Re-reading his words after a fortnight of challenging but delectable golf, I have to laugh. First of all, I don’t think the wind ever got above 60 or 65 miles per hour while I played, and those were gusts, not sustained winds. Twenty or 25 mph was more the norm, and with the average midday temperature topping 40-degrees fahrenheit, four layers of clothing provided a nice balance between comfort and mobility. Squalls sweep in from the Atlantic with some frequency, but the local golfers have taught me how to squat with my back to the gale until the horizontal rain exhausts itself. That generally takes a few minutes, and it is common to see the sun pop out while you are collecting tee markers that have been uprooted and sent tumbling down a dune.
Neither is the Hebridean day as short as my friend suggests. The sun appears over the hills a little after 9 a.m. and takes a languorous turn across the southern sky, never rising more than thirty-degrees above the horizon, before plunging into the Atlantic a little before four p.m. A four-ball venturing out at noon finishes at twilight, making for an enjoyable 500-yard stroll in the moonlight to the two-room clubhouse.
Askernish does accommodate more livestock than you’ll find on a typical American course, but I’ve never heard a visiting golfer complain because he was able to find his ball in the well-grazed rough. The greens are protected with single-strand fences that give the cattle a tiny shock when the batteries are connected. “They’re not hooked up at the moment, but it doesn’t matter,” one of Askernish’s 18 resident members told me last week. “The cows think they are!”

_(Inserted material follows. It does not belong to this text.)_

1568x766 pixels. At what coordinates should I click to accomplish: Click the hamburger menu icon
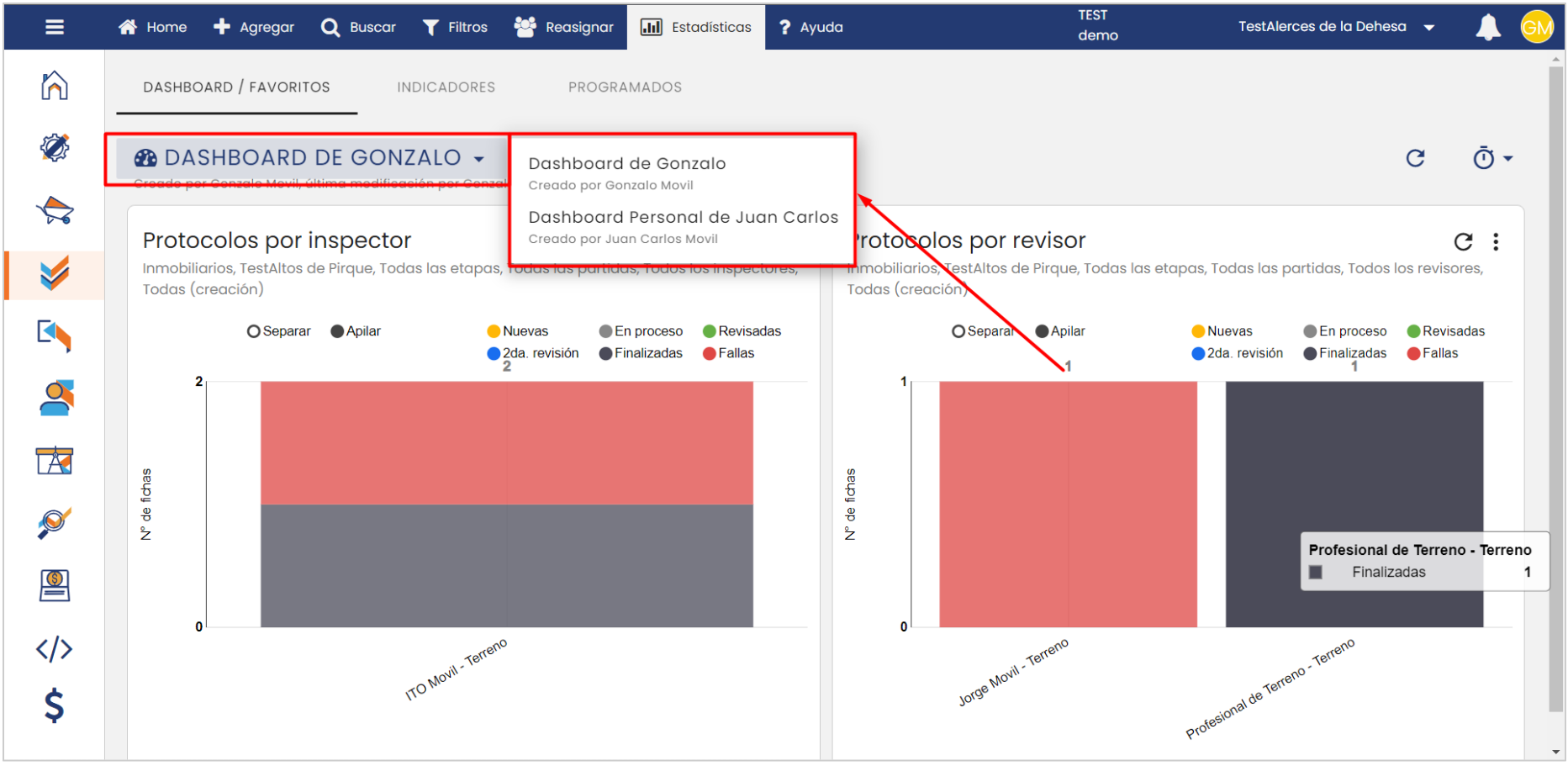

Another friend asked me if winter rules were in effect. No, they are not. The fairways at Askernish, an authentic links course, are as sound in January as they are in July, so there is no need to improve one’s lie. The roughs are easier to play from, thinned out as they are by dormancy and grazing. The one local rule of any consequence, involving naturally-applied fertilizers, had an R&A committeeman scouring his decisions book last week, looking for references to “manure” or “cow poop.”
“The rule at Askernish is simple,” club captain Donald MacInnes told him with a smile. “Pick up your ball, lick it, and drop it.”
Tee times are not a problem this time of year. On a given winter’s day, you might see a lone golfer striding up the par-5 sixth, parallel to the beach, with a wool cap pulled over his ears and no shadow in tow. On a god-given winter’s day, such as Friday afternoon was, you’ll encounter a four-ball sunning in the bowl of the multi-tiered 16th green (“Old Tom’s Pulpit”) while a sixsome, accompanied by frolicking dogs and darting lapwings, takes turns firing at the flag from cliff’s edge on the dogleg ninth (“Brochan”).
Askernish is not for everyone, I suppose. Maybe just for golfers.
Anyway, I’m heading home. If you’d like some help planning your own low-season Scottish golf tour, send me your e-mails. I’ll forward them to the proper tourist agencies. And if you don’t get an immediate response, be understanding. Their staff is probably wintering on the Costa del Sol.